In case the word “diet” stopped you, let me start first with this disclaimer: While the Mediterranean Diet plan includes the word diet, it’s not really a “diet.” It’s more of a complete lifestyle—one derived from those who inhabit the various countries that border the Mediterranean Sea.

The full focus of the Mediterranean Diet plan includes mindful eating and sound nutrition habits. There’s no counting calories or adjusting macros. And it’s easy to follow as well as consumer-friendly, though, it was never intended to be commercialized worldwide. But then it was found to be effective as a weight-loss tool, and it rose to become somewhat of a sensation in the 1990s.

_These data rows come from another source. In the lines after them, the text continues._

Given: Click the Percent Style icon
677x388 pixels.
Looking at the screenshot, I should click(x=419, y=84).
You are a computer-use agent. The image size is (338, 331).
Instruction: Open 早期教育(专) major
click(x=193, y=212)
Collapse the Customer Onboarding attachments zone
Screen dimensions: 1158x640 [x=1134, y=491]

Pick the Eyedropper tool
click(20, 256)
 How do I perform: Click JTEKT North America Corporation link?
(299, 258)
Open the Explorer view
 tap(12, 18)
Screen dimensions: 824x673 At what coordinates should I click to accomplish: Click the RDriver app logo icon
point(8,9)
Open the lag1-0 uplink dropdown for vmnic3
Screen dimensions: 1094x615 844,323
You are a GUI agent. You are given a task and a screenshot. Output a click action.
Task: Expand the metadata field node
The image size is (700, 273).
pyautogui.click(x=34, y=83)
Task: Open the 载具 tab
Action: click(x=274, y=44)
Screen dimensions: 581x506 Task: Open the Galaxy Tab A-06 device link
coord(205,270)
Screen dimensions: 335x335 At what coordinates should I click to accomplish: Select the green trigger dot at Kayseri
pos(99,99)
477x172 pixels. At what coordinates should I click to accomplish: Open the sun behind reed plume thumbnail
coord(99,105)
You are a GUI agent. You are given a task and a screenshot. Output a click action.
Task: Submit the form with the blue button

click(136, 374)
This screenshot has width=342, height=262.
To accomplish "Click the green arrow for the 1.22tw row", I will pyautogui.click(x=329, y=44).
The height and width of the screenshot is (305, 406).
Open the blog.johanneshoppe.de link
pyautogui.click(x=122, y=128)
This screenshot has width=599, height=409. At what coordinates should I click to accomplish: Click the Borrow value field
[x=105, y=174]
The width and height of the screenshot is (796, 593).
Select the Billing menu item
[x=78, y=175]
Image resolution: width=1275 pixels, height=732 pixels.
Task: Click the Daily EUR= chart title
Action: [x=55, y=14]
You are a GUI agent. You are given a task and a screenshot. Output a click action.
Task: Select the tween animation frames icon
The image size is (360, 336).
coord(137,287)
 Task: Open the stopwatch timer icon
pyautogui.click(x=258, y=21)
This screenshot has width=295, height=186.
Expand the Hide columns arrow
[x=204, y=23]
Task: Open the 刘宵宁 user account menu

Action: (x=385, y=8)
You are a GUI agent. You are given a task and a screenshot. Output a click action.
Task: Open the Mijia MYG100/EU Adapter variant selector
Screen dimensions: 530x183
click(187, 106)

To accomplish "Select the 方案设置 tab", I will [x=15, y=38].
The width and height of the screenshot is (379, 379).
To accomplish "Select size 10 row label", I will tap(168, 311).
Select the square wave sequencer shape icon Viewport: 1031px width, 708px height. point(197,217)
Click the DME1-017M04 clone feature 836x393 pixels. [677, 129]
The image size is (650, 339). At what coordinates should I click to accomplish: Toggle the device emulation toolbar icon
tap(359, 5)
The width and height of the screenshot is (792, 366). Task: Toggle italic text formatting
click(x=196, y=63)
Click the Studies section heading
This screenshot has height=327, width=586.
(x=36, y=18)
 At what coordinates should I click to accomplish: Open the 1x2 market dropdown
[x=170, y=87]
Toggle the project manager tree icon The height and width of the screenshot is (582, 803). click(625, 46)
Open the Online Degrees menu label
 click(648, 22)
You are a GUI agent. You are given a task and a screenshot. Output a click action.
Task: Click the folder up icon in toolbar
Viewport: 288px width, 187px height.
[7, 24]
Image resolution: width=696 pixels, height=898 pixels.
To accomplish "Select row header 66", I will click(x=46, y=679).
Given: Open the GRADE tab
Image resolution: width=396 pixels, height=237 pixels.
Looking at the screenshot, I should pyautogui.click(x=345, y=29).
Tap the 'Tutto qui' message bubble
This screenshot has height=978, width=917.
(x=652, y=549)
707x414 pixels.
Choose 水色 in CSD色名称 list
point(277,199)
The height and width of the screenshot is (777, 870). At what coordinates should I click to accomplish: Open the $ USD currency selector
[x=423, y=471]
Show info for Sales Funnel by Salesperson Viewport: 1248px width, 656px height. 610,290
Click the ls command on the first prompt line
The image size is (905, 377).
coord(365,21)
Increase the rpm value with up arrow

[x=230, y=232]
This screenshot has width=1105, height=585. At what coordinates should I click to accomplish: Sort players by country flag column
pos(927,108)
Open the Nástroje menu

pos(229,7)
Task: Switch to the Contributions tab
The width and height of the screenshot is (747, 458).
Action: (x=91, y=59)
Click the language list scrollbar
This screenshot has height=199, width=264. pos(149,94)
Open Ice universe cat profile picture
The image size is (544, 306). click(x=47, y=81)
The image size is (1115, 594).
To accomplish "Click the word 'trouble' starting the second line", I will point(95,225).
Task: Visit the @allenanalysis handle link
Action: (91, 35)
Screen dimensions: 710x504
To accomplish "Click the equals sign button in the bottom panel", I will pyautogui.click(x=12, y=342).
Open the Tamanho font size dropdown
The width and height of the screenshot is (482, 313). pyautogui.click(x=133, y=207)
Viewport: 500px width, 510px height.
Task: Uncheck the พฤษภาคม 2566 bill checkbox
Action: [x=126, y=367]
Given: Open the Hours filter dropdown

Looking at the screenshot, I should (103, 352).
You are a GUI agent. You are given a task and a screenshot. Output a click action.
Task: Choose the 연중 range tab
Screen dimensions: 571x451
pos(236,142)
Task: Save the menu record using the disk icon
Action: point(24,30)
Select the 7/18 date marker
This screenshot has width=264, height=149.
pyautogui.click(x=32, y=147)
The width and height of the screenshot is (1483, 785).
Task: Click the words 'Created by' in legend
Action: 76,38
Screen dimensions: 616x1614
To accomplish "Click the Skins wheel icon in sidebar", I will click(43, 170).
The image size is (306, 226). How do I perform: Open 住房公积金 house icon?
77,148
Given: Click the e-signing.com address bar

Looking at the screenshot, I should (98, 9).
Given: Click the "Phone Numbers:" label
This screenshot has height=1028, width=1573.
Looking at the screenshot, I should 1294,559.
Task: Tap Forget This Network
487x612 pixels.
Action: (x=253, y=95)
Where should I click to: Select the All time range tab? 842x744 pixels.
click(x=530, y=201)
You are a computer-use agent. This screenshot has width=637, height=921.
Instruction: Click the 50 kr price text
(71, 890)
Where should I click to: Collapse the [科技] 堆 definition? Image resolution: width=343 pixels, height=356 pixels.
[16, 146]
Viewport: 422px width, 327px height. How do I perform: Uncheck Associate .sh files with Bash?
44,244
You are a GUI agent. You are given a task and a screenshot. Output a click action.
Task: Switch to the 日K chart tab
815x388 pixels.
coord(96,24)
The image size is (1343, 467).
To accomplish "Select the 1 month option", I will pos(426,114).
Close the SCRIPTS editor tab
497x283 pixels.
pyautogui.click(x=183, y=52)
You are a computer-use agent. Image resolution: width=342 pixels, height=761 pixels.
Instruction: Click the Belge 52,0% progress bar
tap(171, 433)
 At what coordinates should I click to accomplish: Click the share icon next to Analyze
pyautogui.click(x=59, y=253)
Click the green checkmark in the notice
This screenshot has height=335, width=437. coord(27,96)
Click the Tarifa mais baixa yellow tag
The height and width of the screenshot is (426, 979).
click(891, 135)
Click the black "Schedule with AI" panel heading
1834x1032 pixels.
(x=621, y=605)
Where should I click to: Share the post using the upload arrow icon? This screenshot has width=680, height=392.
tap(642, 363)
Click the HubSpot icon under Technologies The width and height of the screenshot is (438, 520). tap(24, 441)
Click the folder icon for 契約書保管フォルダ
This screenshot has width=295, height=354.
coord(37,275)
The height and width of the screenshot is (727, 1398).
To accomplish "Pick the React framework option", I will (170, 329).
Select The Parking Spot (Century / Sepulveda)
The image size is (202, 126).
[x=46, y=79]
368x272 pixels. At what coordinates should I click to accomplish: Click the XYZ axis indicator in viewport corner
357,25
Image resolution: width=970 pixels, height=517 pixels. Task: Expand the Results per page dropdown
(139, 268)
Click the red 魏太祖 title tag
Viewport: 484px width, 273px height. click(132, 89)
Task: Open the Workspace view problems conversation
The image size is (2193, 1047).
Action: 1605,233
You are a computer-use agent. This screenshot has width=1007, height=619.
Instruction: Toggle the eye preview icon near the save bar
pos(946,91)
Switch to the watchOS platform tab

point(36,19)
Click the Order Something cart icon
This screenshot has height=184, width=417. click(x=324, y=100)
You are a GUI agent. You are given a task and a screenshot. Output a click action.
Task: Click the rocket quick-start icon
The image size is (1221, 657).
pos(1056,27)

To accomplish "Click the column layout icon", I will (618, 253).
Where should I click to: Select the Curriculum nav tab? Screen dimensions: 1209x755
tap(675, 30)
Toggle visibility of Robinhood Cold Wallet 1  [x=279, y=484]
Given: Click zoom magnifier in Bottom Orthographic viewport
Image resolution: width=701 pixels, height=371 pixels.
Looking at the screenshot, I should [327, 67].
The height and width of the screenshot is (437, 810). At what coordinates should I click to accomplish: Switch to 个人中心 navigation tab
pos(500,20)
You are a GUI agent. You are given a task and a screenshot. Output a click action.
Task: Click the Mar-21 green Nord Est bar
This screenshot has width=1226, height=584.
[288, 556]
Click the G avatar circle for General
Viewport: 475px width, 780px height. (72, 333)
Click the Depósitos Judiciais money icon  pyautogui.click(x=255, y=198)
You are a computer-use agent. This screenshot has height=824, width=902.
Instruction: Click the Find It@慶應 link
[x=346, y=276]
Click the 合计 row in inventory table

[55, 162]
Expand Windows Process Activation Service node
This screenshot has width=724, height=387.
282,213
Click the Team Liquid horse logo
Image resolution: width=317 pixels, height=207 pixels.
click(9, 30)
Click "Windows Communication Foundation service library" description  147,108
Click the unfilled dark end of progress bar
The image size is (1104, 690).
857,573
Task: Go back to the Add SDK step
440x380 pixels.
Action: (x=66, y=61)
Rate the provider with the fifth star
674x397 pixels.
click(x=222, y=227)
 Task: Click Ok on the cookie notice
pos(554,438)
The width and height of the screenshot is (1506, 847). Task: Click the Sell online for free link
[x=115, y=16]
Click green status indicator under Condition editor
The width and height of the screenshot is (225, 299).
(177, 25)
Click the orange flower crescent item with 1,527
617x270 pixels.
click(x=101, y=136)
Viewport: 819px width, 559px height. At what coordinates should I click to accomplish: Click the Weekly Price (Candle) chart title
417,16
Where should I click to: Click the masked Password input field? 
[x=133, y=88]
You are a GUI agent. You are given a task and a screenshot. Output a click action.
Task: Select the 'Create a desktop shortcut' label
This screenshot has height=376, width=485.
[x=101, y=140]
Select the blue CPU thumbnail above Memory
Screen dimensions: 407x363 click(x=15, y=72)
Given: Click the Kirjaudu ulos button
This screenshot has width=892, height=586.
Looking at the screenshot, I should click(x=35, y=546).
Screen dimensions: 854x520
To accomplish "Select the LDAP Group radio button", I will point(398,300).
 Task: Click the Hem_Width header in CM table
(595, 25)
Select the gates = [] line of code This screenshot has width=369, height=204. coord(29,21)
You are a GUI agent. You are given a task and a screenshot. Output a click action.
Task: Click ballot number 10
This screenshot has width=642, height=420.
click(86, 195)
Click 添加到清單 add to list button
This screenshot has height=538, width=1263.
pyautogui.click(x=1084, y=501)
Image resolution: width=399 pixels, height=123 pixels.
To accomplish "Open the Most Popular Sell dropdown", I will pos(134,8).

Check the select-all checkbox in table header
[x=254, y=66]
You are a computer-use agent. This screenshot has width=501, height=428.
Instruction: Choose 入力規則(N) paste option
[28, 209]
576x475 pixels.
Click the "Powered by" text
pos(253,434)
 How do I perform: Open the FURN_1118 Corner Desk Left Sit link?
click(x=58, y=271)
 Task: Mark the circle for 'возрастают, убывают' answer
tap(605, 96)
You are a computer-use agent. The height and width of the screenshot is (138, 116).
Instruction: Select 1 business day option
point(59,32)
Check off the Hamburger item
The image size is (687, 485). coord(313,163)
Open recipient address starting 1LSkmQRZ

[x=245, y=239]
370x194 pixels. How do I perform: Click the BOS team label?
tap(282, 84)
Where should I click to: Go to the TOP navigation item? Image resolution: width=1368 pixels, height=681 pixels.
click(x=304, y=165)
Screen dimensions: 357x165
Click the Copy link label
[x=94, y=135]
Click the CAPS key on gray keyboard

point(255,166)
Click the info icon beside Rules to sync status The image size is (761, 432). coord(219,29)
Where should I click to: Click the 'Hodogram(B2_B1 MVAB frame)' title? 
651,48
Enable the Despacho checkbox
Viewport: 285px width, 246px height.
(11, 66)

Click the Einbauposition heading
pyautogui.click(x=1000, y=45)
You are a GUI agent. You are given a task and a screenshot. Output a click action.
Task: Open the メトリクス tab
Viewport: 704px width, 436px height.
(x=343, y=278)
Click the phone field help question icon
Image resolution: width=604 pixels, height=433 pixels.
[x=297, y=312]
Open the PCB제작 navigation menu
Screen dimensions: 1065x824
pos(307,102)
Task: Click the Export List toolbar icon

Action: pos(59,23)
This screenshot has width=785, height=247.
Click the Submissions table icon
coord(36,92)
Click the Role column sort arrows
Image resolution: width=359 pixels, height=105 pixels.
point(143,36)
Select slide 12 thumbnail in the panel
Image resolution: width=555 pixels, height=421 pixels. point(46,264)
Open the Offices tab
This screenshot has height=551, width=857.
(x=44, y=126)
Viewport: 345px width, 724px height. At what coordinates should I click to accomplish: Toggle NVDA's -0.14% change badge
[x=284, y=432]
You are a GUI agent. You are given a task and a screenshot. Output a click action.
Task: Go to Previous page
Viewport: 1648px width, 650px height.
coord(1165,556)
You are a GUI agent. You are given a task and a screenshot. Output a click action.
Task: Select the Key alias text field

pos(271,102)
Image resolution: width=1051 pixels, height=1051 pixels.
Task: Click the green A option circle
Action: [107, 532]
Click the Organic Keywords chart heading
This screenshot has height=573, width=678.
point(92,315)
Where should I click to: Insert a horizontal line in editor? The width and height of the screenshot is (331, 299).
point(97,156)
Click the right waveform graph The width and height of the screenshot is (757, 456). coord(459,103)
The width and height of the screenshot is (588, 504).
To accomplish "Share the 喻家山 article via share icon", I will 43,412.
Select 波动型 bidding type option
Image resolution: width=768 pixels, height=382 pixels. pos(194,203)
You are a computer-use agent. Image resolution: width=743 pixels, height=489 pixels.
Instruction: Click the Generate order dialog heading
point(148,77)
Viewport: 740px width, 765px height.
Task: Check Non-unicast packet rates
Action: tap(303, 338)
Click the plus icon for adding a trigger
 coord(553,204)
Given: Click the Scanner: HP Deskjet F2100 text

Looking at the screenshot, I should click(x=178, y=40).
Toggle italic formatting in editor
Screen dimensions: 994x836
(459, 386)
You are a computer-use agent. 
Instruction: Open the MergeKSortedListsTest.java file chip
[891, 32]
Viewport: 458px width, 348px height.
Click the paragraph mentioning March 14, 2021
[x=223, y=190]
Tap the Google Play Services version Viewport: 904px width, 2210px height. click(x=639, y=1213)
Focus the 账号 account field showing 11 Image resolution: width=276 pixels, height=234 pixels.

Today, we’ll dive into what the Mediterranean diet is, the most common foods, its potential benefits, as well as the research behind it.

But a brief note before we get started: like most diets, the Mediterranean Diet may be adjusted to suit your individual needs and preferences. Thus, the meal plan itself is not written in stone. It can be adapted to meet your lifestyle and eating habits. If you have questions about this, please comment below, and we’ll gladly discuss how to go about making adjustments.

In addition, if you have been diagnosed with a disease or illness, or are under the care of a physician, we recommend that you obtain prior approval before making any changes to your diet or exercise program.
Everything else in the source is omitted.